While it is normal for US sorghum prices to follow corn markets, the strength of global sorghum markets currently has US Department of Agriculture's farm price estimates for sorghum slightly higher than those of corn in 2010/2011.
Although sorghum acres have moved lower over the last decade, US sorghum exports have remained stable, making exports a more important component of sorghum prices overall, according to Erick Erickson, US Grains Council special assistant for planning, evaluation and projects.
“Sustaining exports is critical to sustaining sorghum prices,” he said. “Additional support from Council members like the United Sorghum Checkoff Program allowed us to support key markets in Mexico and Japan, but also bring along emerging markets in Morocco and Egypt.”

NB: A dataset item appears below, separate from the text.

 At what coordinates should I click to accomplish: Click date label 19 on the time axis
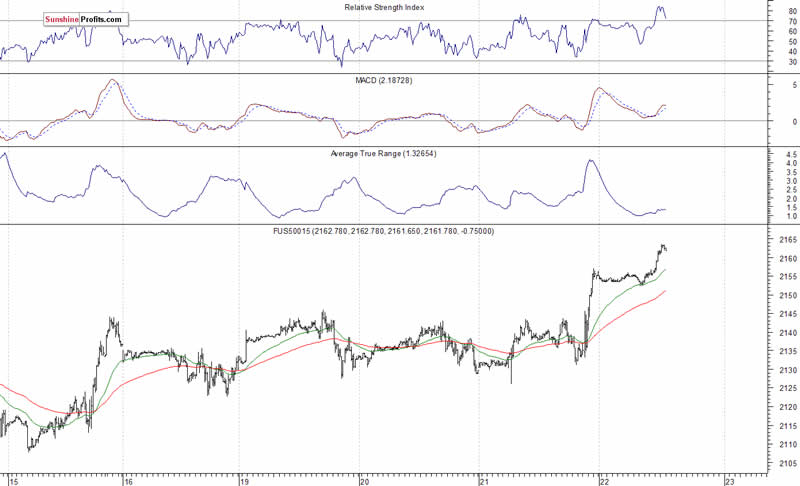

Council programs in Morocco in 2010 on sorghum processing and its value in feed rations led to sales of 4.8 million bushels of US sorghum to Morocco during the marketing year. No US sorghum was sold to the North African country the year before.
At the same time, exports to Mexico remained steady, sales to Japan more than doubled, Israel entered the market and Egypt began looking at US sorghum as an option.
“Exports are very important for U.S. sorghum producers, and we’ve seen some success in growing markets in new regions,” said Dr. Virgil Smail, executive director of the Sorghum Checkoff.
“The strength of exports supports sorghum prices, which in turn makes sorghum more attractive to farmers and those looking to invest in the crop.”
Continued strength in exports contributed to USDA’s January estimate that on farm sorghum prices will average $5.50 per bushel in 2010/2011, ahead of the $5.30 per bushel estimate for corn.